A Oitava Turma do Tribunal Superior do Trabalho (TST) afastou a caracterização de fraude à execução na doação de um imóvel realizada pelo sócio de uma empresa de alarmes em favor de seus dois filhos, antes do ajuizamento da reclamação trabalhista em que a empresa foi condenada. Para o colegiado, não se pode presumir que houve má-fé no caso, uma vez que não havia registro de penhora sobre o bem.

Imóvel foi doado aos filhos antes da ação

Em dezembro de 2013, o sócio transferiu o imóvel, em Campos do Jordão (SP), a seus dois filhos, por meio de doação, e a mudança na matrícula foi feita em março de 2015.

Em dezembro do mesmo ano, um empregado da Sekron Alarmes Monitorados Ltda. apresentou a ação trabalhista e, em dezembro de 2016, a empresa foi condenada em primeiro grau ao pagamento de diversas parcelas, totalizando R$ 140 mil. Na fase de execução, iniciada em 2019, a empresa estava em processo de dissolução de sociedade na esfera cível, e a cobrança da dívida foi direcionada aos sócios. O imóvel foi penhorado, e os filhos do sócio questionaram a medida.

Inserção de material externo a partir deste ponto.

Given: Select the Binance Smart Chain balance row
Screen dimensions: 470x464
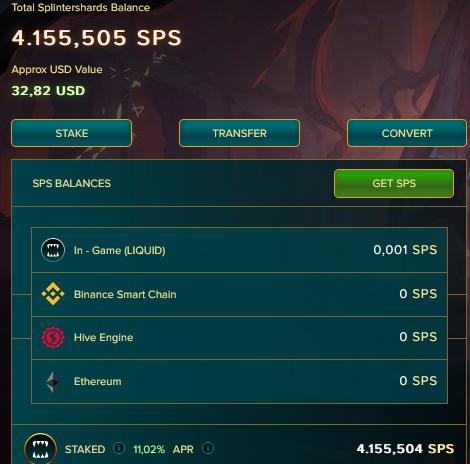Looking at the screenshot, I should (239, 294).
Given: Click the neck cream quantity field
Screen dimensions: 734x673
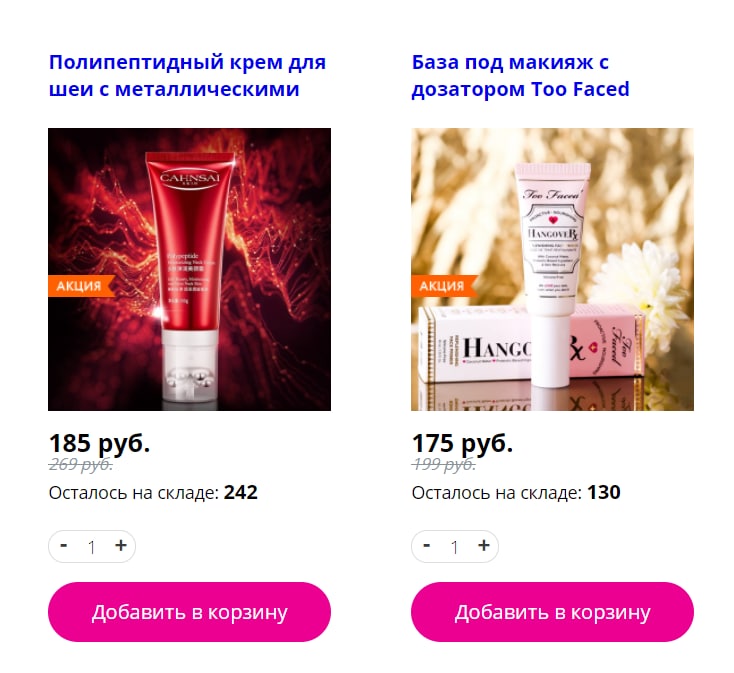Looking at the screenshot, I should click(92, 547).
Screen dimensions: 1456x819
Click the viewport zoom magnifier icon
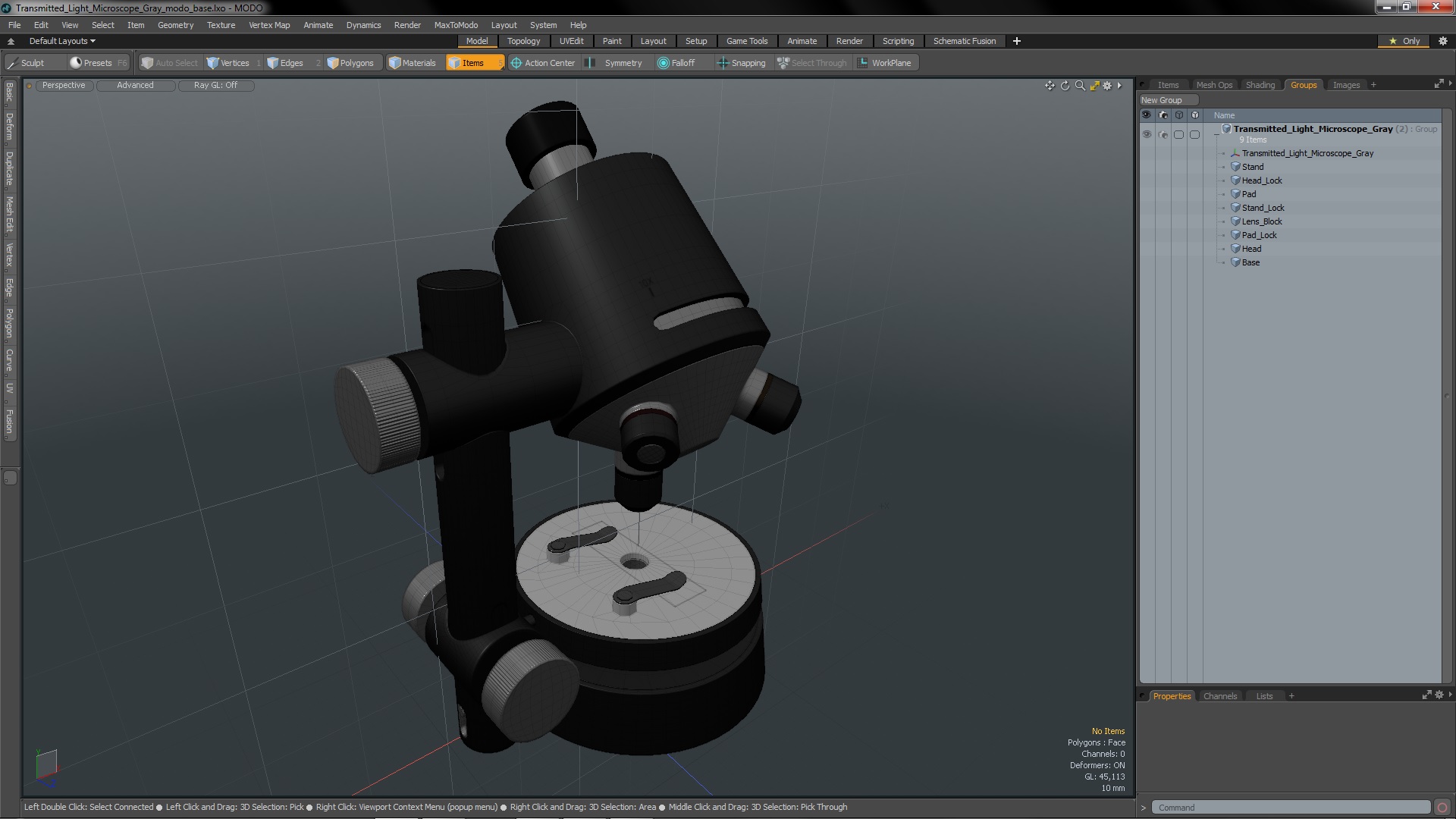(1080, 86)
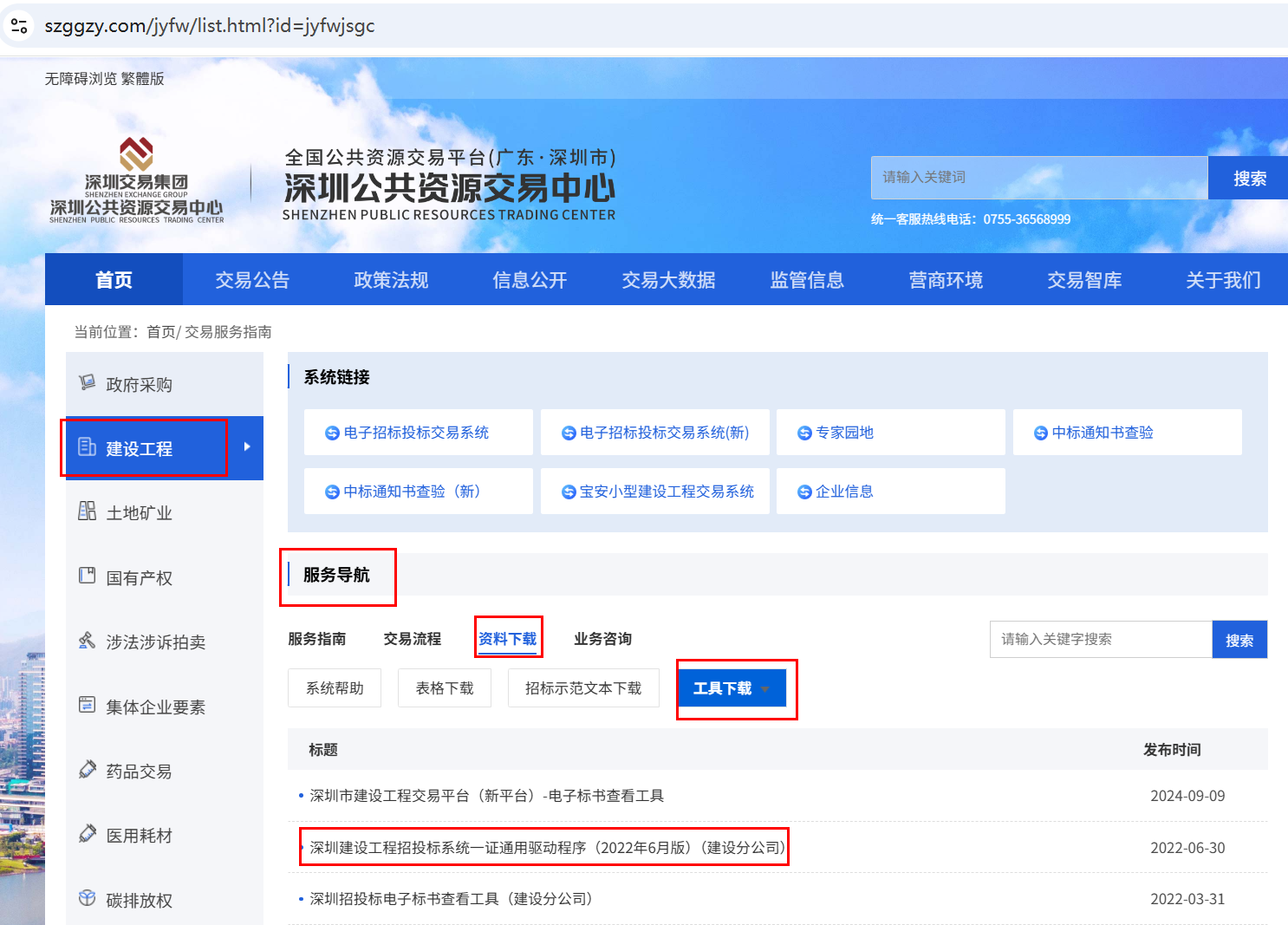Open 深圳招投标电子标书查看工具 download entry

451,899
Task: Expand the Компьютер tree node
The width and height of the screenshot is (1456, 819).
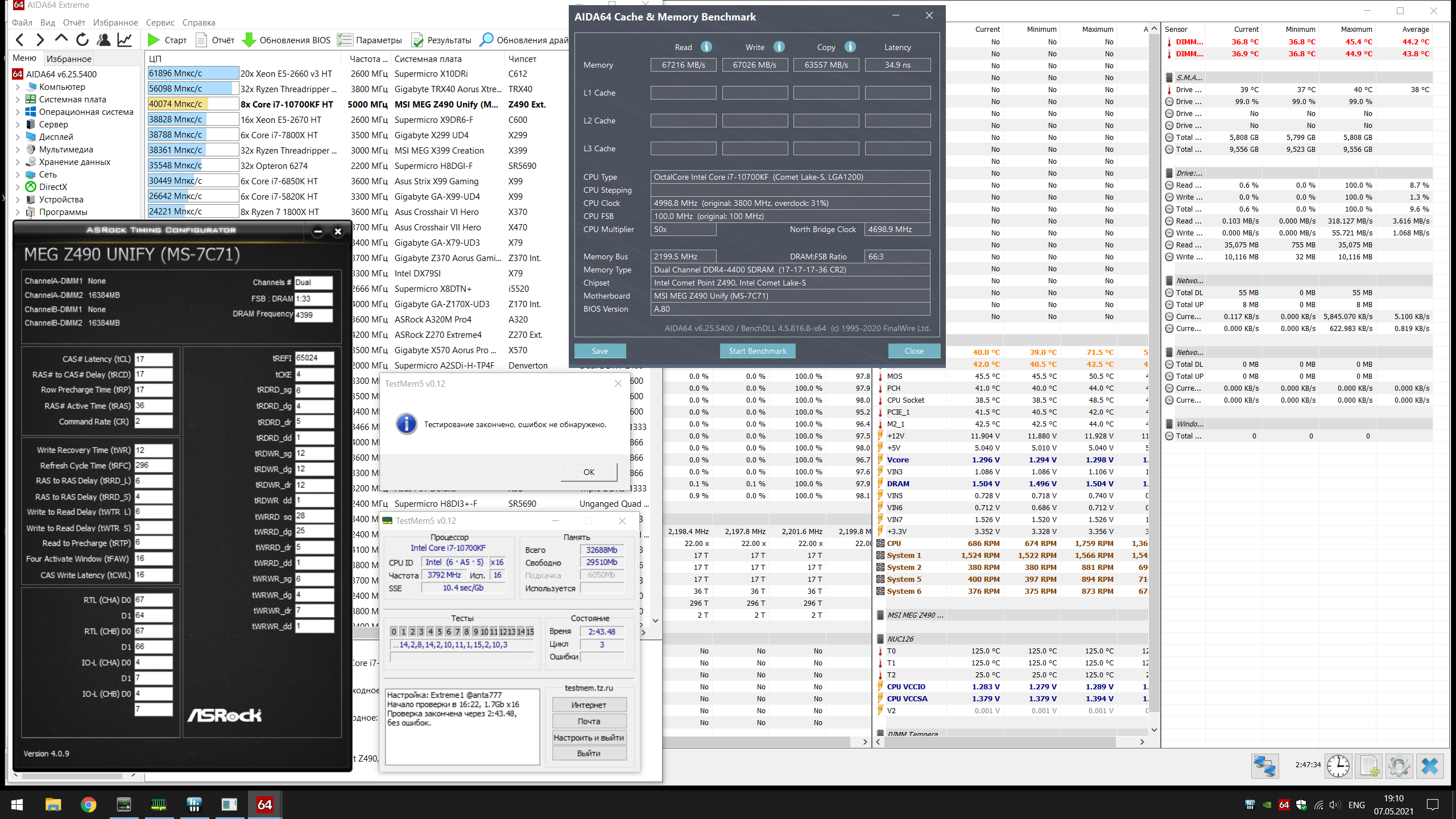Action: (18, 87)
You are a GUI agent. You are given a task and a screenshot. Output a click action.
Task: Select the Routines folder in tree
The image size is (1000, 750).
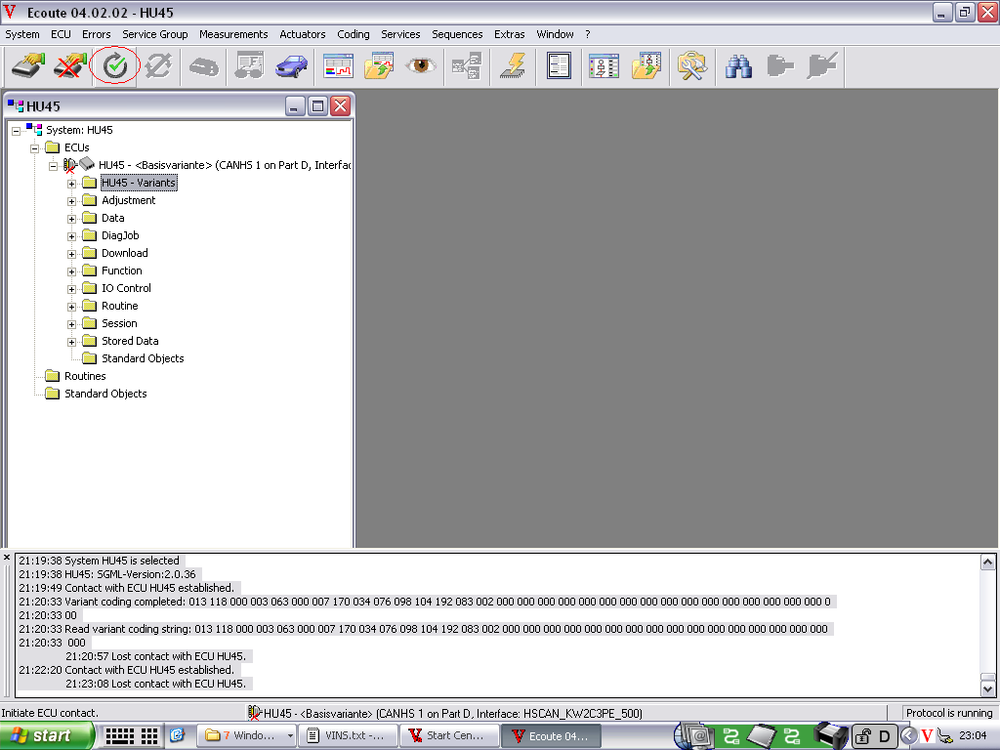pos(85,376)
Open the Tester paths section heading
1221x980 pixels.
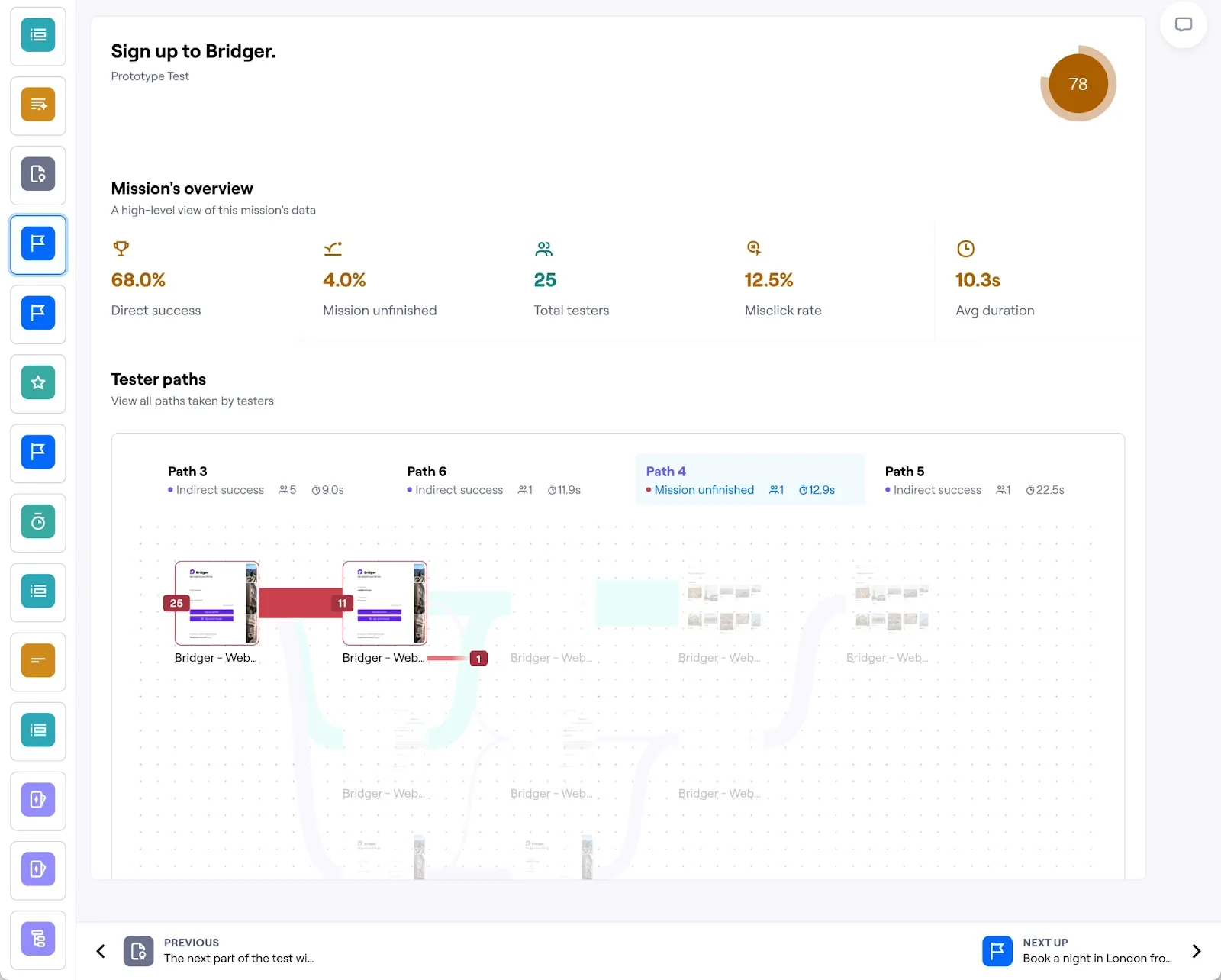tap(158, 379)
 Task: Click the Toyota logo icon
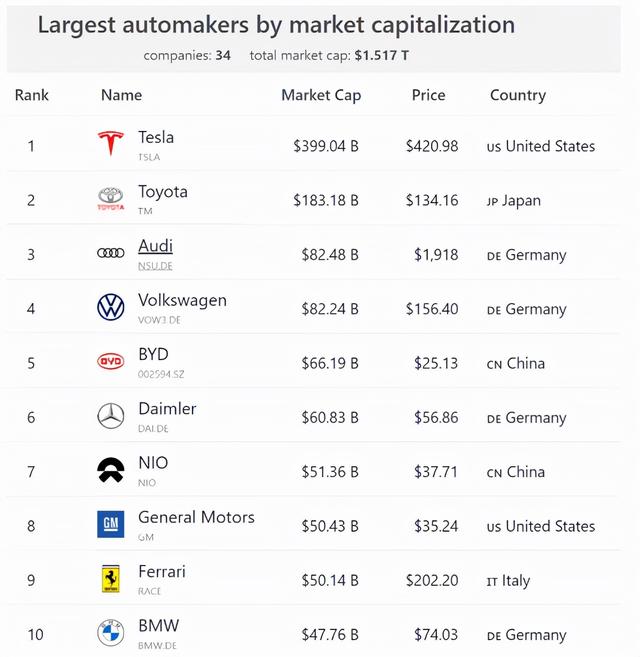click(x=110, y=199)
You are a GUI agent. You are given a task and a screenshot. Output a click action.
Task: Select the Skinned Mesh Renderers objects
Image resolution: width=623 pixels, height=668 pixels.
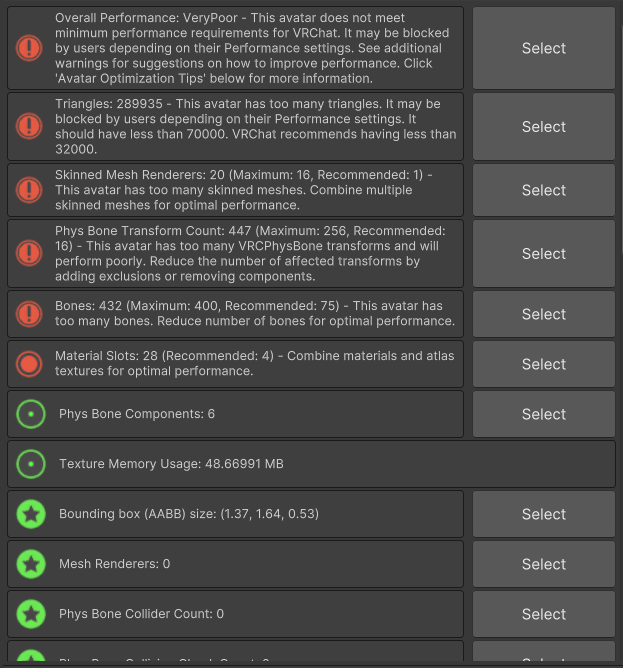[x=543, y=190]
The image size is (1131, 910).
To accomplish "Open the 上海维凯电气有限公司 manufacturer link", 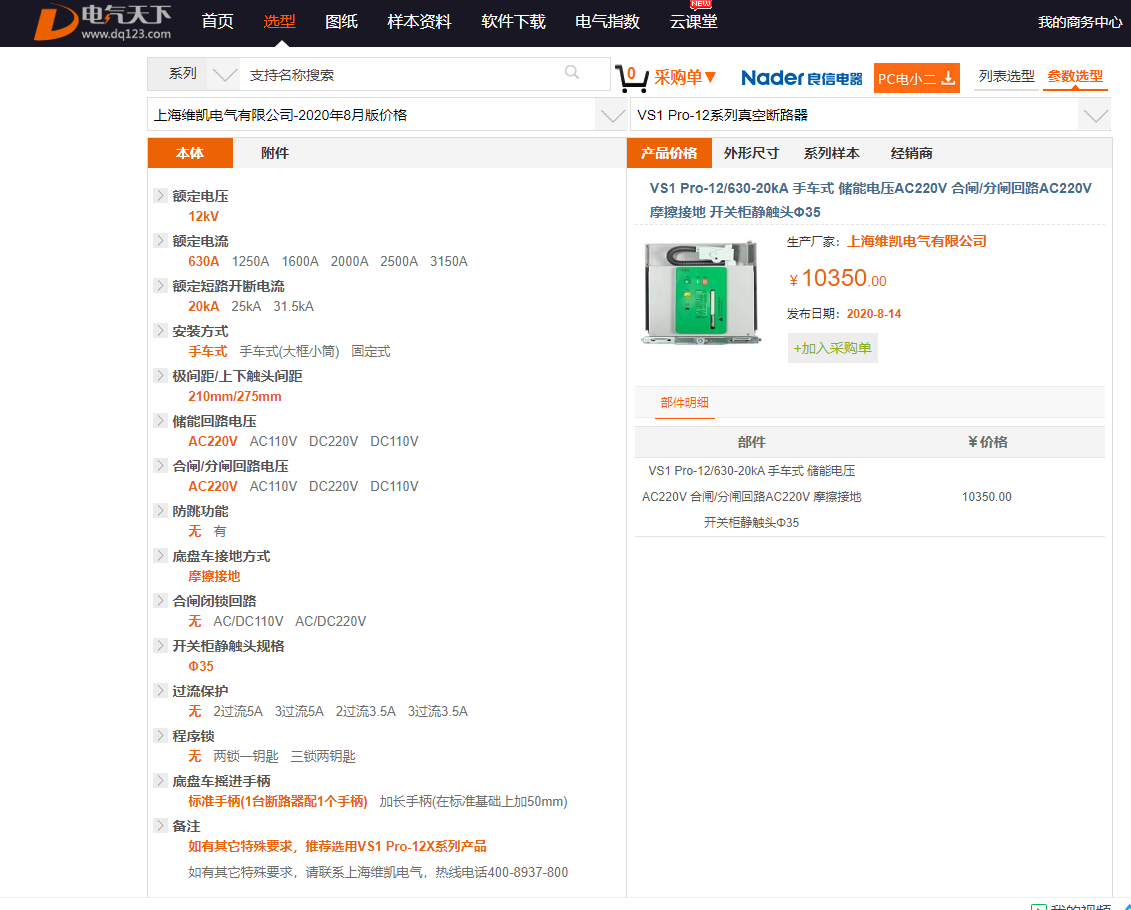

TRT manteve penhora por considerar nula a doação

Tanto o Juízo da 3ª Vara do Trabalho de Guarulhos (SP) quanto o Tribunal Regional do Trabalho da 2ª Região (TRT-2, São Paulo) consideraram nula a doação. O TRT baseou-se no fato de que os filhos eram membros do núcleo familiar, moravam no mesmo endereço e sabiam da situação financeira do pai. Por outro lado, a empresa respondia por ações trabalhistas desde 2011, e não havia outros bens disponíveis para arcar com as dívidas.

Para o relator, não se pode presumir a má-fé no caso

O desembargador convocado José Pedro de Camargo, relator do recurso de revista dos filhos do executado no TST, explicou que, segundo a Súmula 375 do Superior Tribunal de Justiça (STJ), a caracterização de fraude à execução requer o registro de penhora sobre o bem ou evidências claras de má-fé do beneficiário da doação, o que não ficou comprovado no caso. Para ele, a presunção de má-fé não poderia ser estendida aos filhos, beneficiários de uma doação anterior ao início da reclamação trabalhista.

A decisão foi unânime. Com informações do técnico judiciário Bruno Vilar, compiladas pela Secretaria de Comunicação Social (Secom) do TST.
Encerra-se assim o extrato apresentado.